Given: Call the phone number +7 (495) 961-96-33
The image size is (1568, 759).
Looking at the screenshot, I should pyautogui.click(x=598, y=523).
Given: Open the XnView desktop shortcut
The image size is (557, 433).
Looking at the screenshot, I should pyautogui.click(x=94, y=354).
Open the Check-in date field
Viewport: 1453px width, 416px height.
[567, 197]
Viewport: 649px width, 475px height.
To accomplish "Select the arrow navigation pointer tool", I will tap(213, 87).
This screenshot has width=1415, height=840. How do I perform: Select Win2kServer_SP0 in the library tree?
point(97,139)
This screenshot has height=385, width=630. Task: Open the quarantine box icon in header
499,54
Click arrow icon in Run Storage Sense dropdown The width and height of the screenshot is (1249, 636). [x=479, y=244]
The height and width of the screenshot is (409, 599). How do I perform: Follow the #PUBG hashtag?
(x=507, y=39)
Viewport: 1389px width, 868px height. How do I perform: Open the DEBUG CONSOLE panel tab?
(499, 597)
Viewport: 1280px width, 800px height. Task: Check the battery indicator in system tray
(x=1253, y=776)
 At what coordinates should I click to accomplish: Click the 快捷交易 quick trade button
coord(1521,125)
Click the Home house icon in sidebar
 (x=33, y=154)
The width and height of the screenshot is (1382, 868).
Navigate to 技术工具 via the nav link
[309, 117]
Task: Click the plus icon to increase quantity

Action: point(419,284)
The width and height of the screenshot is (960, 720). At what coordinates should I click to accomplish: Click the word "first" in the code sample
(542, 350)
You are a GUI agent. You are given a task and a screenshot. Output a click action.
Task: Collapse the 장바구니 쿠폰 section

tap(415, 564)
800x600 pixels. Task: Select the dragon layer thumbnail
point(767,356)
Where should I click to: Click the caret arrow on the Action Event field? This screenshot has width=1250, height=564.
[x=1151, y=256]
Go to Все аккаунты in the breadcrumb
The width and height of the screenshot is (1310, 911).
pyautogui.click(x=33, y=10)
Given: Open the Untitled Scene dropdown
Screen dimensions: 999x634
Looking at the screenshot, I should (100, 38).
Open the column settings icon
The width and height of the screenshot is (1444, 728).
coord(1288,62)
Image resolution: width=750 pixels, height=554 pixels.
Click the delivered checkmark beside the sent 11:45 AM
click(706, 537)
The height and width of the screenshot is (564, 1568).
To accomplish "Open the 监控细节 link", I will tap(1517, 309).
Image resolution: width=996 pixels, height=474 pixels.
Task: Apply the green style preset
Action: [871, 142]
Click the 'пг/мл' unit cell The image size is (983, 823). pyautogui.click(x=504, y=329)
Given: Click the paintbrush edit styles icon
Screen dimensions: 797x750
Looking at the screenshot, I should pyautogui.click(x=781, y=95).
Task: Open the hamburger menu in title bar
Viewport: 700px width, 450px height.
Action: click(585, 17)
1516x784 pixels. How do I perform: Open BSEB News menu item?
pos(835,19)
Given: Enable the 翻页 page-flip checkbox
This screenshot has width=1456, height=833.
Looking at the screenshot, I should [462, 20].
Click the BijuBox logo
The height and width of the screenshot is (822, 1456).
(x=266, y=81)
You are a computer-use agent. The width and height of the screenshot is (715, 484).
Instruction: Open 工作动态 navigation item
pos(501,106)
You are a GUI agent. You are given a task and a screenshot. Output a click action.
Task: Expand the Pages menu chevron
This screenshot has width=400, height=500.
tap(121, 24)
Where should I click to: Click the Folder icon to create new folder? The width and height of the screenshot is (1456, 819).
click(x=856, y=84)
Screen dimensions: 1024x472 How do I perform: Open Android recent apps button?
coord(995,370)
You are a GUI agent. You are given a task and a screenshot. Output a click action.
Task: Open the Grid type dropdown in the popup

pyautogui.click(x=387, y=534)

---*---

**Work to complete**:
Copy out the listing above line for line, without changing anything.

**Solved exercise**:
Given: Call the phone number +7 (495) 961-96-33
The image size is (1568, 759).
Looking at the screenshot, I should pyautogui.click(x=598, y=523).
Given: Open the XnView desktop shortcut
The image size is (557, 433).
Looking at the screenshot, I should pyautogui.click(x=94, y=354).
Open the Check-in date field
Viewport: 1453px width, 416px height.
[567, 197]
Viewport: 649px width, 475px height.
To accomplish "Select the arrow navigation pointer tool", I will tap(213, 87).
This screenshot has width=1415, height=840. How do I perform: Select Win2kServer_SP0 in the library tree?
point(97,139)
This screenshot has height=385, width=630. Task: Open the quarantine box icon in header
499,54
Click arrow icon in Run Storage Sense dropdown The width and height of the screenshot is (1249, 636). [x=479, y=244]
The height and width of the screenshot is (409, 599). How do I perform: Follow the #PUBG hashtag?
(x=507, y=39)
Viewport: 1389px width, 868px height. How do I perform: Open the DEBUG CONSOLE panel tab?
(499, 597)
Viewport: 1280px width, 800px height. Task: Check the battery indicator in system tray
(x=1253, y=776)
 At what coordinates should I click to accomplish: Click the 快捷交易 quick trade button
coord(1521,125)
Click the Home house icon in sidebar
 (x=33, y=154)
The width and height of the screenshot is (1382, 868).
Navigate to 技术工具 via the nav link
[309, 117]
Task: Click the plus icon to increase quantity

Action: point(419,284)
The width and height of the screenshot is (960, 720). At what coordinates should I click to accomplish: Click the word "first" in the code sample
(542, 350)
You are a GUI agent. You are given a task and a screenshot. Output a click action.
Task: Collapse the 장바구니 쿠폰 section

tap(415, 564)
800x600 pixels. Task: Select the dragon layer thumbnail
point(767,356)
Where should I click to: Click the caret arrow on the Action Event field? This screenshot has width=1250, height=564.
[x=1151, y=256]
Go to Все аккаунты in the breadcrumb
The width and height of the screenshot is (1310, 911).
pyautogui.click(x=33, y=10)
Given: Open the Untitled Scene dropdown
Screen dimensions: 999x634
Looking at the screenshot, I should (100, 38).
Open the column settings icon
The width and height of the screenshot is (1444, 728).
coord(1288,62)
Image resolution: width=750 pixels, height=554 pixels.
Click the delivered checkmark beside the sent 11:45 AM
click(706, 537)
The height and width of the screenshot is (564, 1568).
To accomplish "Open the 监控细节 link", I will tap(1517, 309).
Image resolution: width=996 pixels, height=474 pixels.
Task: Apply the green style preset
Action: [871, 142]
Click the 'пг/мл' unit cell The image size is (983, 823). pyautogui.click(x=504, y=329)
Given: Click the paintbrush edit styles icon
Screen dimensions: 797x750
Looking at the screenshot, I should pyautogui.click(x=781, y=95).
Task: Open the hamburger menu in title bar
Viewport: 700px width, 450px height.
Action: click(585, 17)
1516x784 pixels. How do I perform: Open BSEB News menu item?
pos(835,19)
Given: Enable the 翻页 page-flip checkbox
This screenshot has width=1456, height=833.
Looking at the screenshot, I should [462, 20].
Click the BijuBox logo
The height and width of the screenshot is (822, 1456).
(x=266, y=81)
You are a computer-use agent. The width and height of the screenshot is (715, 484).
Instruction: Open 工作动态 navigation item
pos(501,106)
You are a GUI agent. You are given a task and a screenshot. Output a click action.
Task: Expand the Pages menu chevron
This screenshot has width=400, height=500.
tap(121, 24)
Where should I click to: Click the Folder icon to create new folder? The width and height of the screenshot is (1456, 819).
click(x=856, y=84)
Screen dimensions: 1024x472 How do I perform: Open Android recent apps button?
coord(995,370)
You are a GUI agent. You are given a task and a screenshot. Output a click action.
Task: Open the Grid type dropdown in the popup

pyautogui.click(x=387, y=534)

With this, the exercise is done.